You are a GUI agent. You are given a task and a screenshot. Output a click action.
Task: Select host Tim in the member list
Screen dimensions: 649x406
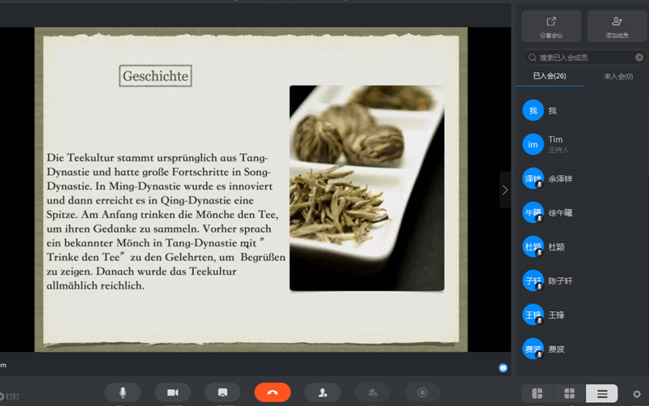point(556,144)

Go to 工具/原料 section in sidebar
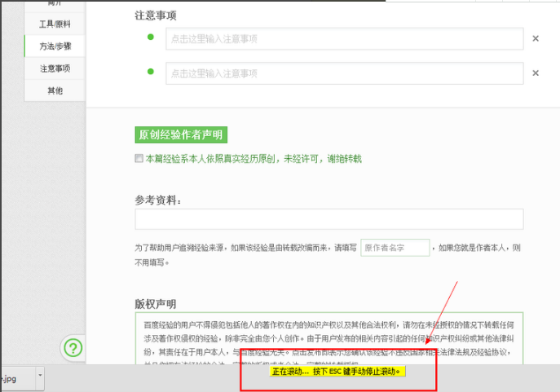click(55, 24)
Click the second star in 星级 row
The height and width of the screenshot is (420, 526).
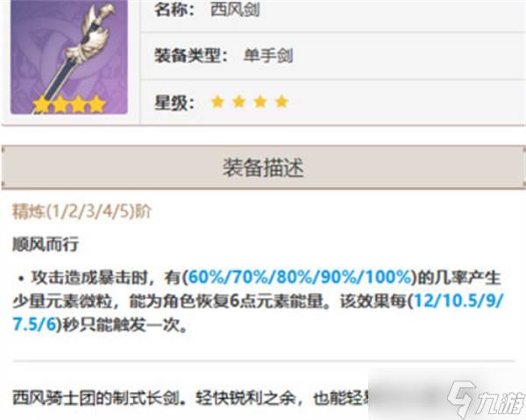[x=239, y=102]
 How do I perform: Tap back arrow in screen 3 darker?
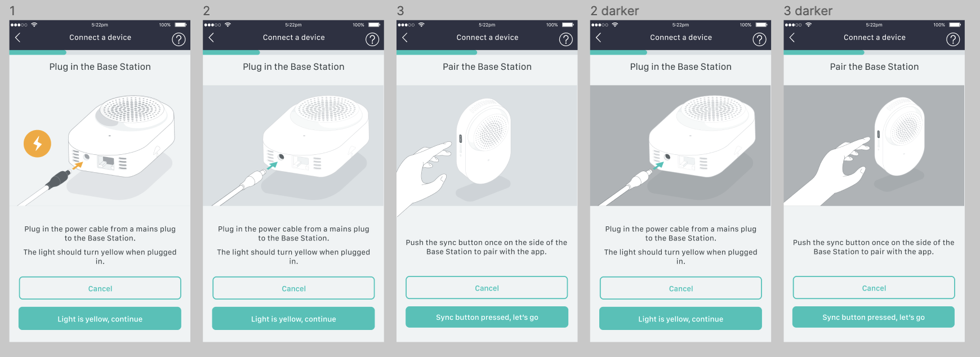pyautogui.click(x=792, y=37)
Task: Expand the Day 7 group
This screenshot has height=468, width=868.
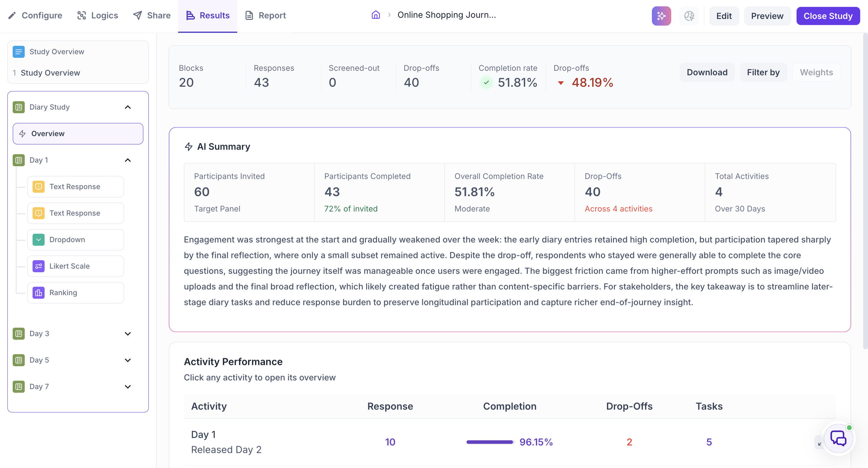Action: point(128,387)

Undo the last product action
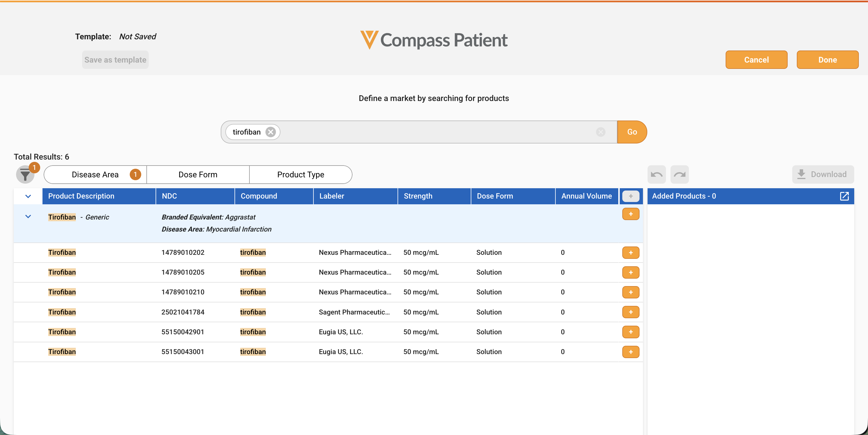pyautogui.click(x=656, y=175)
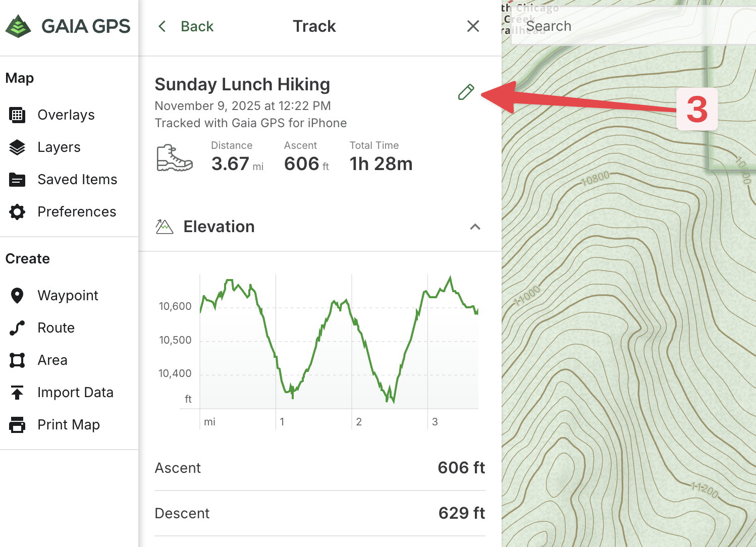The image size is (756, 547).
Task: Click the elevation chart at mile 2
Action: [x=352, y=343]
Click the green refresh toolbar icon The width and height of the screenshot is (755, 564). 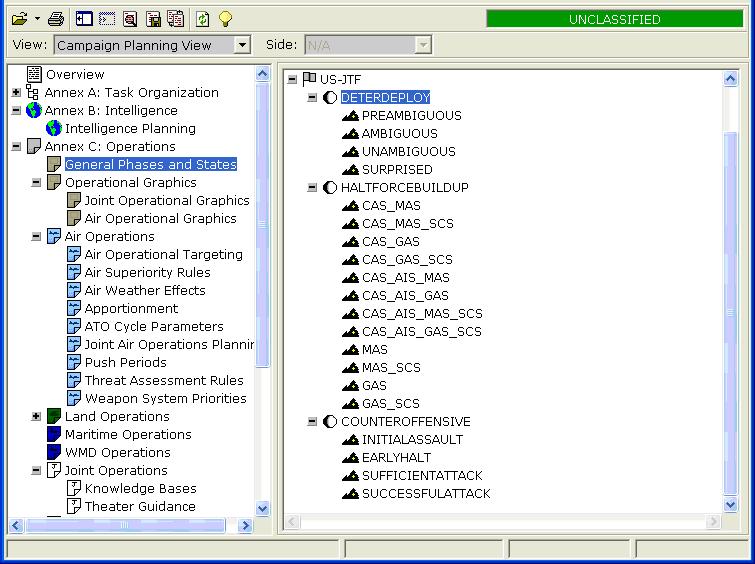203,19
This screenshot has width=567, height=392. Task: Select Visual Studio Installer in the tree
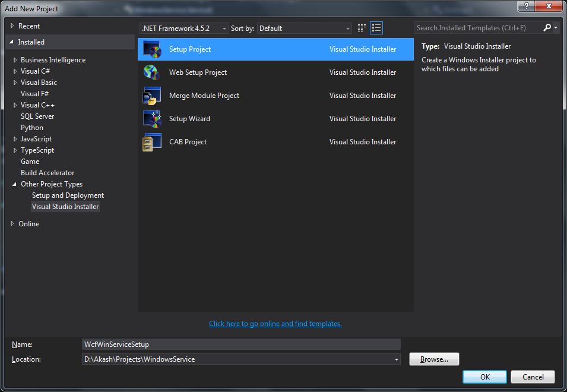(65, 206)
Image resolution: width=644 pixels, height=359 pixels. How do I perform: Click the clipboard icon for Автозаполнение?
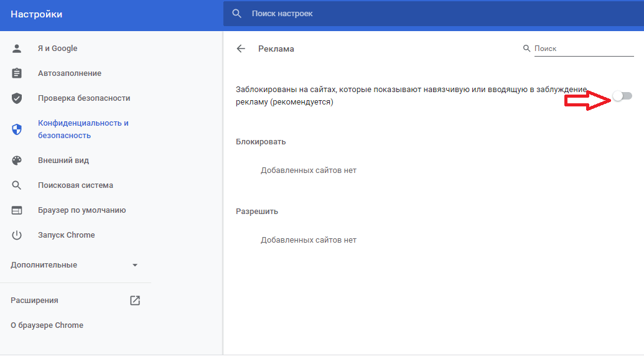pos(17,73)
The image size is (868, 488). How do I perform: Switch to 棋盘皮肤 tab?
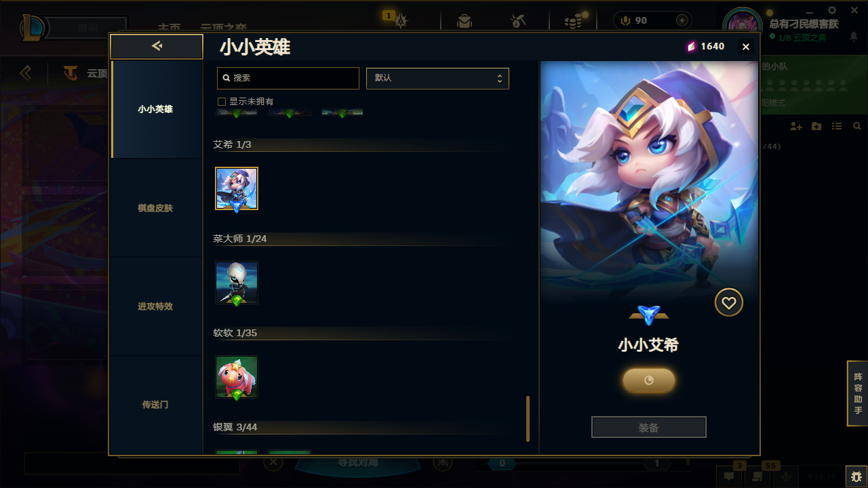(x=155, y=208)
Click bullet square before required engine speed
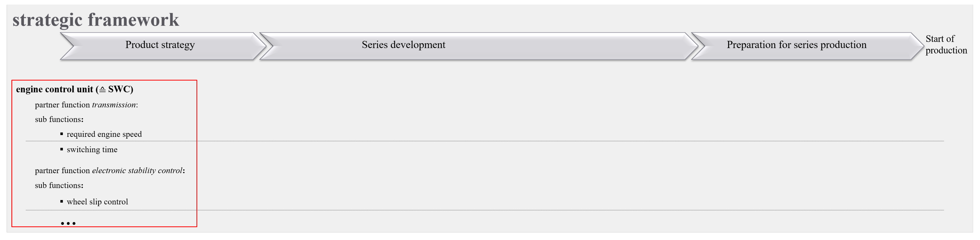Image resolution: width=980 pixels, height=240 pixels. tap(62, 134)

◇ ◇ ◇

• [TASK ITEM]: All that should appear in the response is the run of lines from the one with "Image resolution: width=644" through the final line of the records, restated exactly, with pictures omitted.

• [RESULT OF THE EXERCISE]:
Image resolution: width=644 pixels, height=359 pixels. How do I perform: Click the clipboard icon for Автозаполнение?
pos(17,73)
The image size is (868, 488). How do I perform: Switch to 棋盘皮肤 tab?
(x=155, y=208)
Click bullet square before required engine speed
Image resolution: width=980 pixels, height=240 pixels. tap(62, 134)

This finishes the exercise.